Since there were literally no delegates to speak to, many of those seats were filled in by exhibitors. There were, of course, some exceptions, where 60% of the seating capacity was filled, however, this was quite a rare occurrence at the 2019th Outsource and Expo conference.

What went wrong?

Speaking to dozens of exhibitors that have been there in 2018, this edition took an ill turn. Last year, the conference generated decent traffic and some exhibitors even got over 100 qualified leads in a day. My first guess is that the organizers placed their bet on last years audience and tuned down their marketing efforts.

To be honest, taking a second look at their communication strategy I’ve noticed there were only 6 tweets in June and some in August about OSX2019. On top of that, it seemed that no advertising neither re-targeting campaigns were set-up. From the day I got to their website, I haven’t seen an add on Twitter, Facebook or Google that would’ve aimed me as an exhibitor. To make the matter worse, the only email I received from them was the registration info:
– no welcome email, no goodbye one, no “sorry for the bad traffic” one either. It would have made a difference and maybe, I would’ve stricken down this blog post altogether.

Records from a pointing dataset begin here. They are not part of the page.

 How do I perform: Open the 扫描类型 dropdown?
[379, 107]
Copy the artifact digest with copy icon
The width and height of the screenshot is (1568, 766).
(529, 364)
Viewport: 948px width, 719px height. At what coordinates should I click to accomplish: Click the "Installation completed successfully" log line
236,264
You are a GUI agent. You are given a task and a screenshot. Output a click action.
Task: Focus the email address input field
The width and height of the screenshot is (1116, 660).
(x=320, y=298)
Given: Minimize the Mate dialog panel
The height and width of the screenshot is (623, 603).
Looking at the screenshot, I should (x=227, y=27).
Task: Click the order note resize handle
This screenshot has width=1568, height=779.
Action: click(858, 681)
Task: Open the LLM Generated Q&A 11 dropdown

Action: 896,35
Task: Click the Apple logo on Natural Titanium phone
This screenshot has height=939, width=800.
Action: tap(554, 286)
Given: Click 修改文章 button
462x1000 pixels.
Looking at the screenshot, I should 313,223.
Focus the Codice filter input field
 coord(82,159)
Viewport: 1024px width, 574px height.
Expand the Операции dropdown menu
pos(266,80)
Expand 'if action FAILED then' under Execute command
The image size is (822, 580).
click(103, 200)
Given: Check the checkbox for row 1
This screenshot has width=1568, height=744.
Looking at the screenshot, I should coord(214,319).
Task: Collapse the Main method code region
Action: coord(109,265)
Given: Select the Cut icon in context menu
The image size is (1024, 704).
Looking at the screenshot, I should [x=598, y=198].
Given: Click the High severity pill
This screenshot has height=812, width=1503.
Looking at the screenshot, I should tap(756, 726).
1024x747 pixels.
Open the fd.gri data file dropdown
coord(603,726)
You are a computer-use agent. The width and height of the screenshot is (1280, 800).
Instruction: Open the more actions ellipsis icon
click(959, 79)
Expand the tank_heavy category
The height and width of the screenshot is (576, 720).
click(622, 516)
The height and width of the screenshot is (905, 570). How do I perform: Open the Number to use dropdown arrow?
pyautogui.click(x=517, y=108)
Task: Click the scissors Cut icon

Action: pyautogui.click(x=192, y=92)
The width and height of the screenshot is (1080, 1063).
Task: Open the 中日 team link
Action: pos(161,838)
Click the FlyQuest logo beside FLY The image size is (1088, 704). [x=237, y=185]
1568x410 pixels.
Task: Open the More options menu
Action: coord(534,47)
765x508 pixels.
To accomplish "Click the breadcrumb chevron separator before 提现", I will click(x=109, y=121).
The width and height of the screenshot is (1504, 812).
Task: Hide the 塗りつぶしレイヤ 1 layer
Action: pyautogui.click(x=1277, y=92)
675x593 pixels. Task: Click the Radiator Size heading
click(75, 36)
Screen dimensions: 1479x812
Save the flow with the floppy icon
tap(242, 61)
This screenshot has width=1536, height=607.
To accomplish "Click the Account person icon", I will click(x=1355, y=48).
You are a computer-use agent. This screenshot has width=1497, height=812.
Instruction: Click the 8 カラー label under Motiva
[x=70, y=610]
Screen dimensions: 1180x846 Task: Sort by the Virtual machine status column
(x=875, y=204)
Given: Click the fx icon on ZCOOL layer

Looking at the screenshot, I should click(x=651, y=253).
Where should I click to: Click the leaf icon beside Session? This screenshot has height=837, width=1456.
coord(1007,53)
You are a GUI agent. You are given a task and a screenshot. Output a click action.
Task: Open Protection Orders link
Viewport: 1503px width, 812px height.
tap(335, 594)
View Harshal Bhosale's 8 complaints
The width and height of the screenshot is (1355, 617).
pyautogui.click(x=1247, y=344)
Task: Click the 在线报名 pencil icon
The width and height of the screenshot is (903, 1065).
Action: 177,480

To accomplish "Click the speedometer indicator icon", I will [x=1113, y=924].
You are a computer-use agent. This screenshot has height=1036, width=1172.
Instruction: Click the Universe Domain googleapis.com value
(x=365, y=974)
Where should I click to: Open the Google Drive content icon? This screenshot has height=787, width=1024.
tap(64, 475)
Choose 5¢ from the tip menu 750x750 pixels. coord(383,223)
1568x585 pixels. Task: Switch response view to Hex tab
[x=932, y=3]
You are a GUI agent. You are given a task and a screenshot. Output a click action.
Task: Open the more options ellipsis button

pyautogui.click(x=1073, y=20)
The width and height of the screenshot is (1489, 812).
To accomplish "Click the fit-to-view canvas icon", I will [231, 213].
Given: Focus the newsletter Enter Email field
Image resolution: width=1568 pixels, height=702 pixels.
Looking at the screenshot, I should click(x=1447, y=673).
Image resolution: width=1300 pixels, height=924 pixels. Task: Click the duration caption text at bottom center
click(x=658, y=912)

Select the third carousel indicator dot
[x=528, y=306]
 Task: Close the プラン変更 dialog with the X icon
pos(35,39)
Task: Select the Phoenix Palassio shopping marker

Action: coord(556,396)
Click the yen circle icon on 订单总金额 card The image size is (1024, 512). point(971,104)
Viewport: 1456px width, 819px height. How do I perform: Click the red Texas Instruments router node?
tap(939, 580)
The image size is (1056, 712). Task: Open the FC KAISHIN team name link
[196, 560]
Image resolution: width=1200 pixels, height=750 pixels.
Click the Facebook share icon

Let’s say that from my previous experience as a Business Developer, I would’ve never ignored any of my prospects, the way OSX ignored me. All of the above might become the last nail in OSX Summit and Expo’s coffin – after all, if exhibitors won’t receive some sort of giveaways, I’m not certain anyone would attend this event ever again.

The take-away

Overall, in my humble opinion, the event has been a bust. There were maybe 40 to 100 delegates on the site and lots of exhibitors with broken expectations. To be honest I would’ve expected more from Westrade Group (the event’s organizer) and I’m not sure if OSX is going to get any momentum next year. If given the opportunity of exhibiting at Outsourcing Summit and Expo for free, I would not even bother – it simply does not worth the time or the effort we’ve put in.

On the other hand, we’re grateful to our local Hub (“Moldova IT Park”). We’re confident they have seen the same numbers we did, performed their own research and fulfilled our exhibiting needs with the best of their intention.  Yes, this one has been a bust, but I’m confident, we, as a community, have learned this bitter-sweet lesson and our next tries will be nothing less than great.